For decades, Tony Ortega has served as a hellhound for the predatory and perverted.
Ortega’s predilection for defending the indefensible, notoriously revealed in his attack-dog tactics for Backpage.com while editor at The Village Voice, stretches back two decades when he was working at the New Times Inc. paper The Pitch in Kansas City.
A local news team at KCTV Channel 5 had produced an investigative series on pedophiles using internet chat rooms to trap children. The investigation was carried out in conjunction with a community organization which in 2003 began flushing out online predators by having volunteers in chat rooms pose as minors.
In the KCTV investigation, men who had chatted online with “girls” or “boys” arranged to meet with them at an address.
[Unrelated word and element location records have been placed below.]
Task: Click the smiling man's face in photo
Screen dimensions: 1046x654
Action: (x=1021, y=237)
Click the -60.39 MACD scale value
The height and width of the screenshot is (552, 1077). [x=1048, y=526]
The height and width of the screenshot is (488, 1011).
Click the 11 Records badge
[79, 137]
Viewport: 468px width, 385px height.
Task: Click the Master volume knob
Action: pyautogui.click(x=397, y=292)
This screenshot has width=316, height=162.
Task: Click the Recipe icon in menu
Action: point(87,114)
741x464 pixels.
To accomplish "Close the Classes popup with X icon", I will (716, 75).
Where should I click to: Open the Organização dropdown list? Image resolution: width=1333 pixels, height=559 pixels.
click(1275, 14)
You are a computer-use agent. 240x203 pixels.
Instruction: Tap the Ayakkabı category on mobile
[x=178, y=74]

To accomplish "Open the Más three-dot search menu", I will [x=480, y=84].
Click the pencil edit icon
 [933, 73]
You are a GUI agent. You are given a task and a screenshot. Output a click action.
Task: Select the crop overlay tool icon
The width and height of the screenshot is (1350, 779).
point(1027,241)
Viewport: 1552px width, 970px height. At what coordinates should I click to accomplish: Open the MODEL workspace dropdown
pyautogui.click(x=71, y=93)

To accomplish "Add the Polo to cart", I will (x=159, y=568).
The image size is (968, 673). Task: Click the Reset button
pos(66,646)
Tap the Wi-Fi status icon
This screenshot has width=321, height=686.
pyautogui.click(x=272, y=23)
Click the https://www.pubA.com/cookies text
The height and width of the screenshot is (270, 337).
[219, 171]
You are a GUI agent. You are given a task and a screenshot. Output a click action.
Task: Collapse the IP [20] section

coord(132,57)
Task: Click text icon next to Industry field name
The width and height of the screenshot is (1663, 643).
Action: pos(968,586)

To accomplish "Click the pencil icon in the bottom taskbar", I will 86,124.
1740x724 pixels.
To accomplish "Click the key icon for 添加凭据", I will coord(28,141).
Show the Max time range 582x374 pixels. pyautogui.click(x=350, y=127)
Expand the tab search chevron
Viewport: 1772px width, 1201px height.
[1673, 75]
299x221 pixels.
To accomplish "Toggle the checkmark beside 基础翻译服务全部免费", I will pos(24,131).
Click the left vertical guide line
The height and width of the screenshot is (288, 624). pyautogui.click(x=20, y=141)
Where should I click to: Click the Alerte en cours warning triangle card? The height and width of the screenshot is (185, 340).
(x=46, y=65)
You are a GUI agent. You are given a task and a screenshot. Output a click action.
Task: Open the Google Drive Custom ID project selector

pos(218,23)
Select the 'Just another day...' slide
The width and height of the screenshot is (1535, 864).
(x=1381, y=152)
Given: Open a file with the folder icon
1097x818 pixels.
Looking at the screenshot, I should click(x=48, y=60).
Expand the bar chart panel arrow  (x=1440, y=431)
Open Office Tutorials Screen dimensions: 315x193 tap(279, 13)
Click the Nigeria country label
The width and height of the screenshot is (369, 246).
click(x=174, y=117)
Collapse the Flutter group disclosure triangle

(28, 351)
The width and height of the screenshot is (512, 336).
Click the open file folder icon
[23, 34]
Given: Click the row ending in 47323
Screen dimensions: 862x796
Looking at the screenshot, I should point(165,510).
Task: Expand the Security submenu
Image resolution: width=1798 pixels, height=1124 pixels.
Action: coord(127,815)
When they arrived at the location expecting a sexual encounter with a minor, they were met with cameras rolling. During the series, the news team surprised and identified 16 predators.
The investigation led local law enforcement to increase policing of chat rooms and prosecutions of their denizens.
But Tony Ortega threw support to the predators while attacking the station, accusing KCTV of trying to “scare” viewers. Ortega called the reporter behind the series a “dumbass” and wrote that “Channel 5 has now established beyond a doubt that if your 14-year-old is hankering for oral sex and a six-pack of beer from a flabby geriatric, satisfaction is just a few keystrokes away.”
Ortega subsequently devoted six pages of The Pitch to the defense of one of the men caught who claimed entrapment. But Ortega’s rant in support of pedophilia did not stop there. Through the ensuing year, Ortega continued to harangue the station, writing about “the pervert-obsessed ways of KCTV Channel 5,” its “lurid investigations,” and its “sleazy ratings ploy.”
Ortega’s agenda was transparent—give predators free rein to indulge their criminal perversions at the expense of children, while vilifying those who sought to unmask them and bring them to justice.
Mythology describes hellhounds as guardians of the underworld, demons in the guise of dogs who serve as heralds of death. Given his long track record defending predators and their deviant practices, hellhound perfectly describes Tony Ortega.
He is no less the harbinger of evil today than he was two decades ago. Ortega’s pattern has not changed, only the names of those he denigrates—and those he panders to.